[Work to be completed]: Find every line of the records that has "agent" and return it.

[Stored data]
====

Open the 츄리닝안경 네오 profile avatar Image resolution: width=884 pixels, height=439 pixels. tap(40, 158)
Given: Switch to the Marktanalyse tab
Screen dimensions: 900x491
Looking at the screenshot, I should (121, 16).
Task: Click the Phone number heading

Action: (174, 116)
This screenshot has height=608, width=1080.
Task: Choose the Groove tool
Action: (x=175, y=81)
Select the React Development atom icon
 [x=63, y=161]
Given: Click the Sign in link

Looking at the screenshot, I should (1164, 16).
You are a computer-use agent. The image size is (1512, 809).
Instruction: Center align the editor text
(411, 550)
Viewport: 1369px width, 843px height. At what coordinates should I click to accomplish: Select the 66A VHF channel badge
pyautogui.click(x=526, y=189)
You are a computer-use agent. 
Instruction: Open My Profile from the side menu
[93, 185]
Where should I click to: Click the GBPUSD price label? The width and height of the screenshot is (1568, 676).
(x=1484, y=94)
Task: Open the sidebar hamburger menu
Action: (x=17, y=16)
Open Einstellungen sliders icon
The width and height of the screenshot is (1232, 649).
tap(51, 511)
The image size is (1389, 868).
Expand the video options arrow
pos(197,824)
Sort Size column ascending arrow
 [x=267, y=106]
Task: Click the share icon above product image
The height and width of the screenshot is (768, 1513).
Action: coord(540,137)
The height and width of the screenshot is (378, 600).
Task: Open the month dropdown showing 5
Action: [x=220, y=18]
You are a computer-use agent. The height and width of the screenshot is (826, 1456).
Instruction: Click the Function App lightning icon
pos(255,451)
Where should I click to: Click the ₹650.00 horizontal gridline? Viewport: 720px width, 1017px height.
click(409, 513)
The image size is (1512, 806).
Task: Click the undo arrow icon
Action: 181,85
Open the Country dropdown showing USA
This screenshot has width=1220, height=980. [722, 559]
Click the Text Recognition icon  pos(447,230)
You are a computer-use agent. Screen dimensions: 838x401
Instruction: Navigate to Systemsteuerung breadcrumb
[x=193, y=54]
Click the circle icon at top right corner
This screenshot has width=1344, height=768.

====

[Solution for this exercise]:
You are a computer-use agent. The image size is (1512, 809).
You are a computer-use agent. 
You are a computer-use agent. The height and width of the screenshot is (826, 1456).
You are a computer-use agent. Screen dimensions: 838x401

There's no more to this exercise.